DATA FOR THIS TASK Block Start
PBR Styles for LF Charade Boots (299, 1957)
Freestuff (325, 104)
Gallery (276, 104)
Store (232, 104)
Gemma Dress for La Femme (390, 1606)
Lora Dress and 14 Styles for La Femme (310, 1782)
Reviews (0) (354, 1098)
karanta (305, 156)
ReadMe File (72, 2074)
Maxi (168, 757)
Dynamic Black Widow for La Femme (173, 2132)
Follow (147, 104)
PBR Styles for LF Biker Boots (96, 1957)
DATA FOR THIS TASK Block End
▸ EXERCISE INSTRUCTIONS: A complete and exact repetition of the entries is required.

▸ RESULT OF THIS TASK:
PBR Styles for LF Charade Boots (299, 1957)
Freestuff (325, 104)
Gallery (276, 104)
Store (232, 104)
Gemma Dress for La Femme (390, 1606)
Lora Dress and 14 Styles for La Femme (310, 1782)
Reviews (0) (354, 1098)
karanta (305, 156)
ReadMe File (72, 2074)
Maxi (168, 757)
Dynamic Black Widow for La Femme (173, 2132)
Follow (147, 104)
PBR Styles for LF Biker Boots (96, 1957)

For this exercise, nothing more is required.